# Input material
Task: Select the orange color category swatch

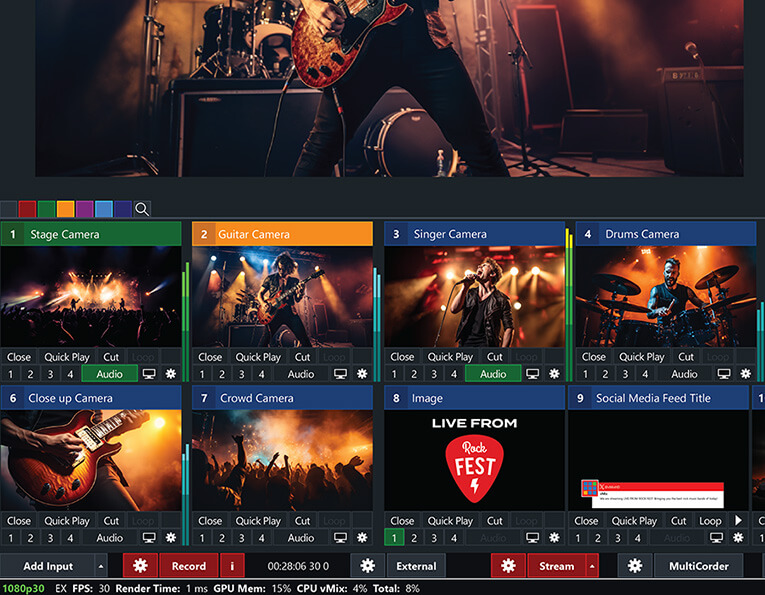Action: point(65,209)
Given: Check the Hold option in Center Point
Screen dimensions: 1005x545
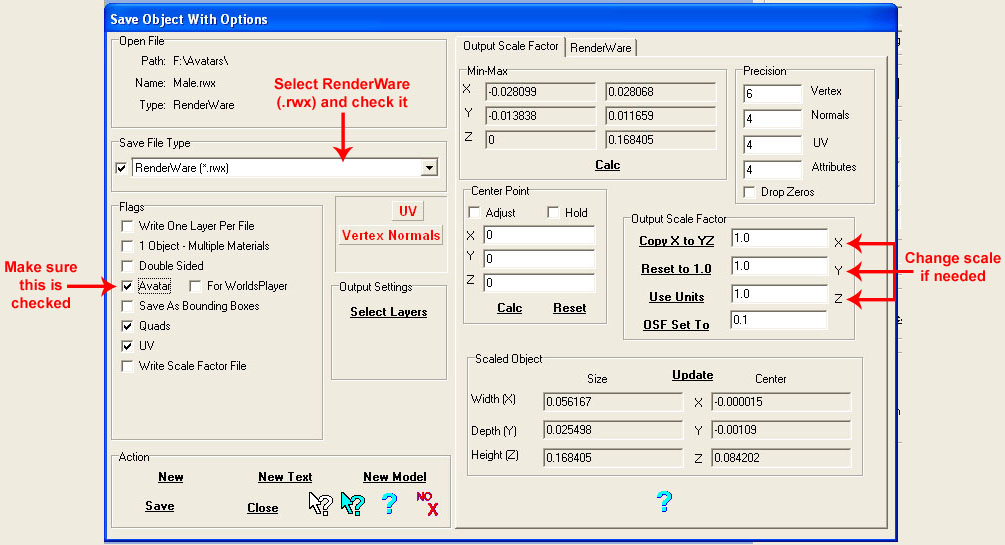Looking at the screenshot, I should click(x=553, y=212).
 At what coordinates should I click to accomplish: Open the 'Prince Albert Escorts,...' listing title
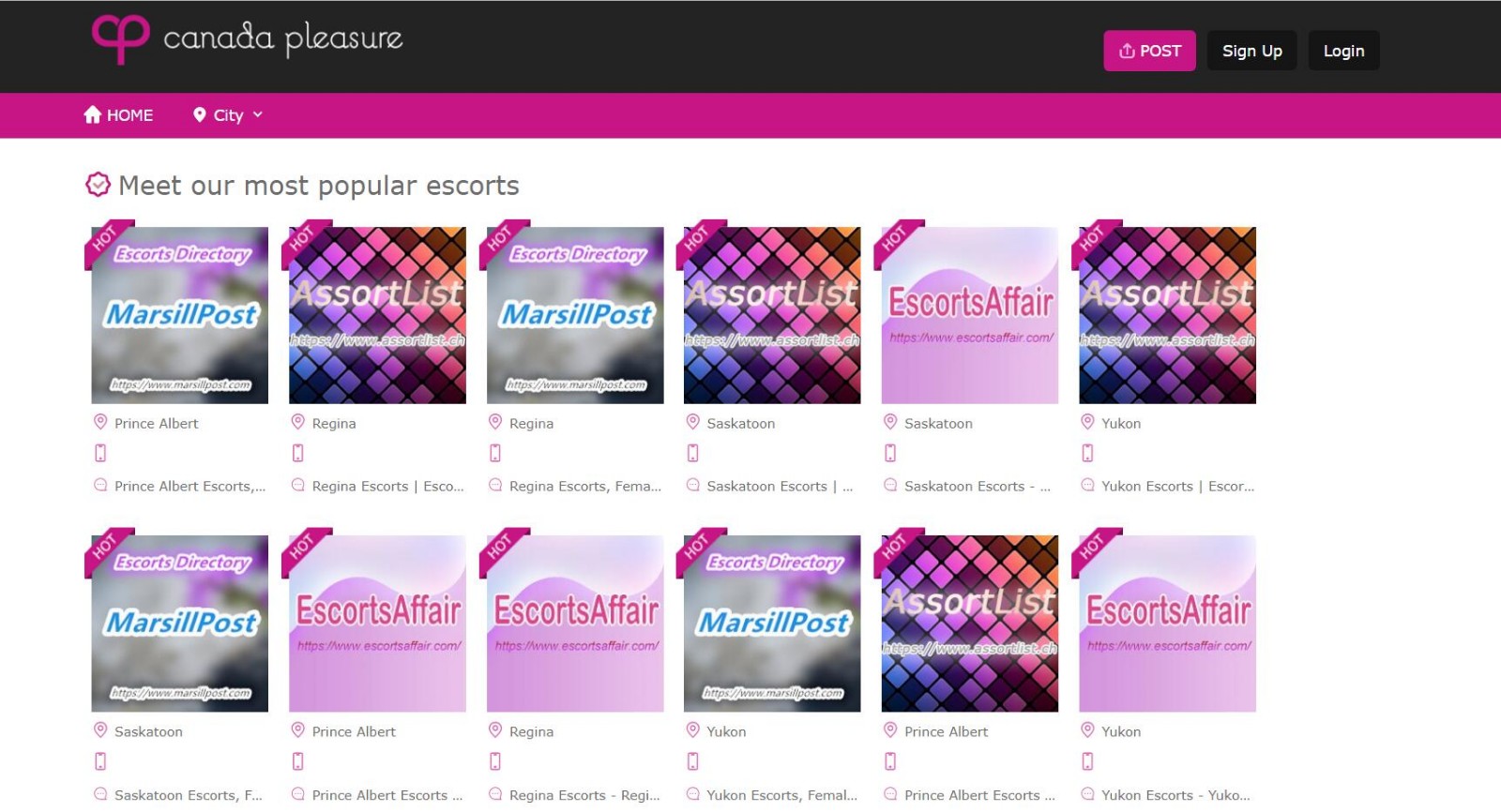coord(190,486)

# To do
Copy out all the records exactly as they read, and omit the pictures.

# Exercise response
Task: Select the orange color category swatch

Action: point(65,209)
Given: Check the Hold option in Center Point
Screen dimensions: 1005x545
Looking at the screenshot, I should click(x=553, y=212).
 At what coordinates should I click to accomplish: Open the 'Prince Albert Escorts,...' listing title
coord(190,486)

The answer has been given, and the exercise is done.